Abstract
Development of new molecular probes and drugs is a time intensive task that could be optimized using AI technologies. These AI technologies require well-annotated, searchable, findable, and reusable data that are following the FAIR principles. These data are required as the input for training these AI models as well as more standard high throughput screening campaigns as a method of prioritizing compounds. Currently, few resources are properly annotated using FAIR principles. without these resources annotated building AI models becomes sufficiently more difficult. The increased desire to develop these AI systems as well as inability to easily reuse old data has led to calls to make all data FAIR going forward.

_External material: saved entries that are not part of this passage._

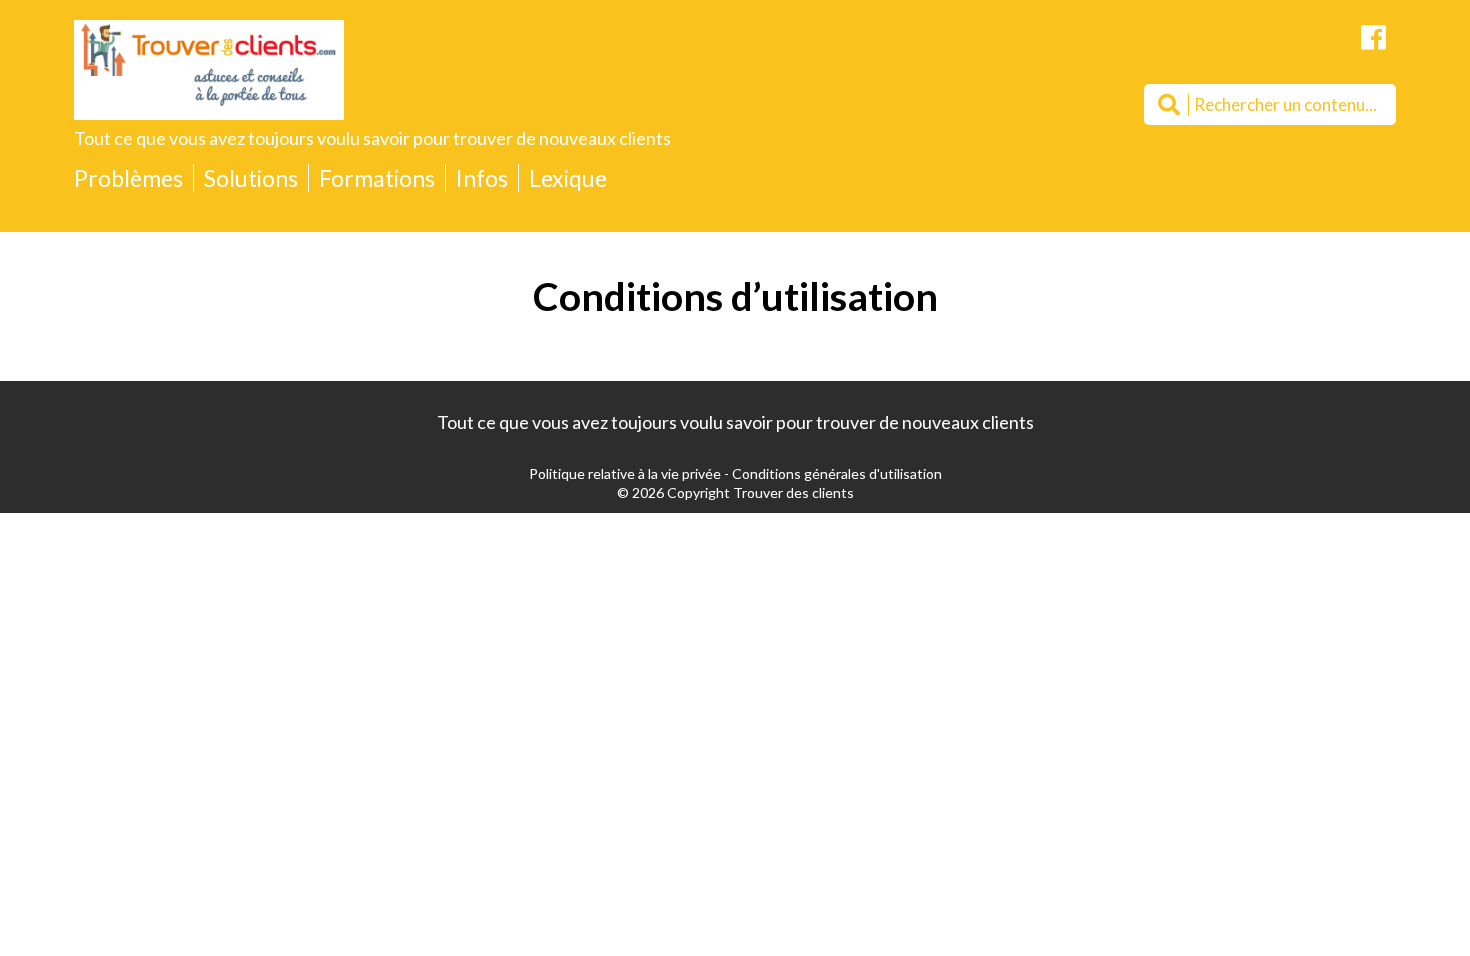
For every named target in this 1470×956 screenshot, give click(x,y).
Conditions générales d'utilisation (837, 473)
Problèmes (128, 178)
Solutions (251, 178)
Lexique (568, 178)
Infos (482, 178)
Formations (377, 178)
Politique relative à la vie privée (625, 473)
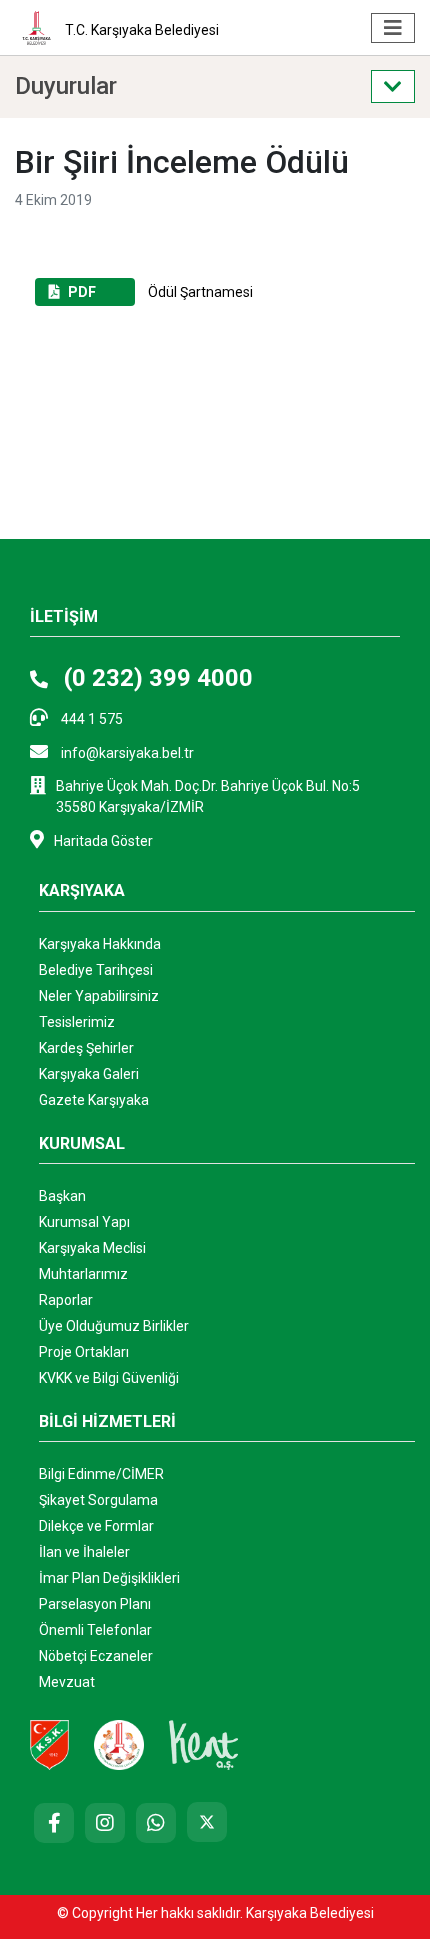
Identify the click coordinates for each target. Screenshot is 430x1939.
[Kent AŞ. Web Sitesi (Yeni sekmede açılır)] (204, 1744)
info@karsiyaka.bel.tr (126, 753)
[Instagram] (105, 1823)
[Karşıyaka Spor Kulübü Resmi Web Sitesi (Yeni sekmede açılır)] (49, 1744)
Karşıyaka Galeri (89, 1074)
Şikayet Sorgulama (98, 1500)
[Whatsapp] (156, 1823)
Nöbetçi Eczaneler (96, 1656)
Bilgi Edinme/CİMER (101, 1474)
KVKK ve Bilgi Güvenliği (109, 1378)
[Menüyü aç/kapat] (393, 28)
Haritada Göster (103, 841)
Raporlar (66, 1300)
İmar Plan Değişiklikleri (109, 1578)
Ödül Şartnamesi (160, 292)
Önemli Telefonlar (95, 1630)
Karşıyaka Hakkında (100, 944)
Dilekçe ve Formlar (96, 1526)
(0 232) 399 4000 (155, 678)
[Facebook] (54, 1823)
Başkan (62, 1196)
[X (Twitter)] (207, 1822)
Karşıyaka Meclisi (92, 1248)
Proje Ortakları (84, 1352)
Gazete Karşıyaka (94, 1100)
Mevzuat (67, 1682)
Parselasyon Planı (95, 1604)
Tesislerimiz (77, 1022)
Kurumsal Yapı (84, 1222)
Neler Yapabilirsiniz (99, 996)
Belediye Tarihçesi (96, 970)
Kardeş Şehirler (86, 1048)
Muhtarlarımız (83, 1274)
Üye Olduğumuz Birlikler (114, 1326)
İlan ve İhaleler (84, 1552)
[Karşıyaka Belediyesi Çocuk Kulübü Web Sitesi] (119, 1744)
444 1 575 (90, 719)
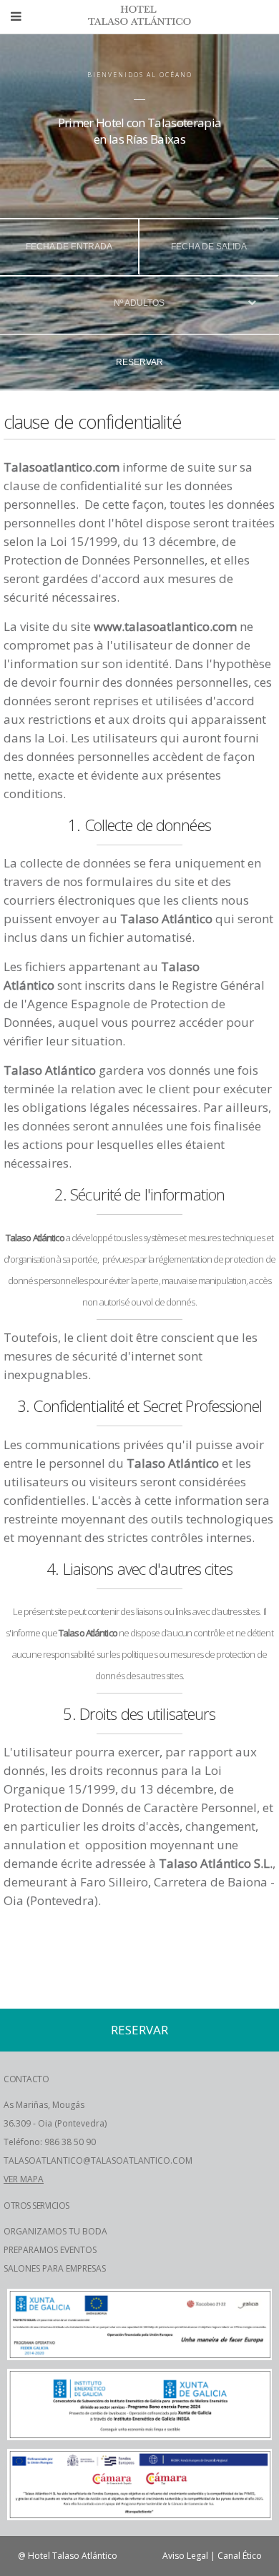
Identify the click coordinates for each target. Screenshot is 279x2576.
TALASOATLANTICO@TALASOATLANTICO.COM (98, 2160)
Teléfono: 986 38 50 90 (50, 2142)
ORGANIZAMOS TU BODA (55, 2231)
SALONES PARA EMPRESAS (55, 2268)
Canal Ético (239, 2556)
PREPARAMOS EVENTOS (50, 2250)
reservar (139, 362)
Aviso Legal (185, 2556)
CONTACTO (26, 2079)
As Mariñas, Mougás (44, 2105)
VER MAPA (24, 2179)
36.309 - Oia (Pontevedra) (55, 2123)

In this dissertation I report my efforts to expand the tools required to annotate data to make it FAIR compliant through maintaining and expanding ontologies around assays and drug targets. Drug Target Ontology was developed and put into production with over six releases while I was the maintainer. BioAssay Ontology was expanded and converted to a more easily maintained format; this allowed release using the OntoJog tool developed by me. OntoloBridge is a yet to be released application to hopefully alleviate communication issues between researchers that generate data and need to annotate their data with the maintainers of ontologies. While in the lab I assisted in the final phases of release of the LINCS Data Portal and then designed the API and helped develop the database infrastructure for the LINCS Data Portal 2.0.